__PROBLEM REQUIREMENTS__. What you return must match the records below exactly, down to each character.

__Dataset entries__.
+ + + +

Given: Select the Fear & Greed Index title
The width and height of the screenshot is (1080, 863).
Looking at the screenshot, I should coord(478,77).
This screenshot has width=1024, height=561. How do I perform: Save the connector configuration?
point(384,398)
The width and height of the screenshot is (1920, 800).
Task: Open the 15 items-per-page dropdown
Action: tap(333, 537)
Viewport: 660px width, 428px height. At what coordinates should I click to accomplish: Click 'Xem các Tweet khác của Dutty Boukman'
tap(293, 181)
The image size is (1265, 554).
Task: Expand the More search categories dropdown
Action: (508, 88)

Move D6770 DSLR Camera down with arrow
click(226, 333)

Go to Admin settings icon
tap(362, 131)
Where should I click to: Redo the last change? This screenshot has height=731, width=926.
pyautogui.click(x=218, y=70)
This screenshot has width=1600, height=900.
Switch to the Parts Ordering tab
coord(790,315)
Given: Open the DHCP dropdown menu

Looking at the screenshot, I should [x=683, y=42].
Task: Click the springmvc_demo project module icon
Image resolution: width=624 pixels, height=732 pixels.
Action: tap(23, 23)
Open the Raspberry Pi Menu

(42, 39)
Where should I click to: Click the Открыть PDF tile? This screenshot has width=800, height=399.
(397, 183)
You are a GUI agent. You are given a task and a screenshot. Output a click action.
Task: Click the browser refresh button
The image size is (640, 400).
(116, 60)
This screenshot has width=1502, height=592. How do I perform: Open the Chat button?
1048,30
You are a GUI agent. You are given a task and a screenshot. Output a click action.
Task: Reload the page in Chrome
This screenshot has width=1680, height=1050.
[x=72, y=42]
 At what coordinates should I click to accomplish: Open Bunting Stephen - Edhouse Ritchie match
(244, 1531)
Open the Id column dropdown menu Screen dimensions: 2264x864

+ + + +

__RESULT OF THIS EXERCISE__.
Given: Select the Fear & Greed Index title
The width and height of the screenshot is (1080, 863).
Looking at the screenshot, I should coord(478,77).
This screenshot has width=1024, height=561. How do I perform: Save the connector configuration?
point(384,398)
The width and height of the screenshot is (1920, 800).
Task: Open the 15 items-per-page dropdown
Action: tap(333, 537)
Viewport: 660px width, 428px height. At what coordinates should I click to accomplish: Click 'Xem các Tweet khác của Dutty Boukman'
tap(293, 181)
The image size is (1265, 554).
Task: Expand the More search categories dropdown
Action: (508, 88)

Move D6770 DSLR Camera down with arrow
click(226, 333)

Go to Admin settings icon
tap(362, 131)
Where should I click to: Redo the last change? This screenshot has height=731, width=926.
pyautogui.click(x=218, y=70)
This screenshot has width=1600, height=900.
Switch to the Parts Ordering tab
coord(790,315)
Given: Open the DHCP dropdown menu

Looking at the screenshot, I should [x=683, y=42].
Task: Click the springmvc_demo project module icon
Image resolution: width=624 pixels, height=732 pixels.
Action: tap(23, 23)
Open the Raspberry Pi Menu

(42, 39)
Where should I click to: Click the Открыть PDF tile? This screenshot has width=800, height=399.
(397, 183)
You are a GUI agent. You are given a task and a screenshot. Output a click action.
Task: Click the browser refresh button
The image size is (640, 400).
(116, 60)
This screenshot has width=1502, height=592. How do I perform: Open the Chat button?
1048,30
You are a GUI agent. You are given a task and a screenshot. Output a click action.
Task: Reload the page in Chrome
This screenshot has width=1680, height=1050.
[x=72, y=42]
 At what coordinates should I click to accomplish: Open Bunting Stephen - Edhouse Ritchie match
(244, 1531)
Open the Id column dropdown menu Screen dimensions: 2264x864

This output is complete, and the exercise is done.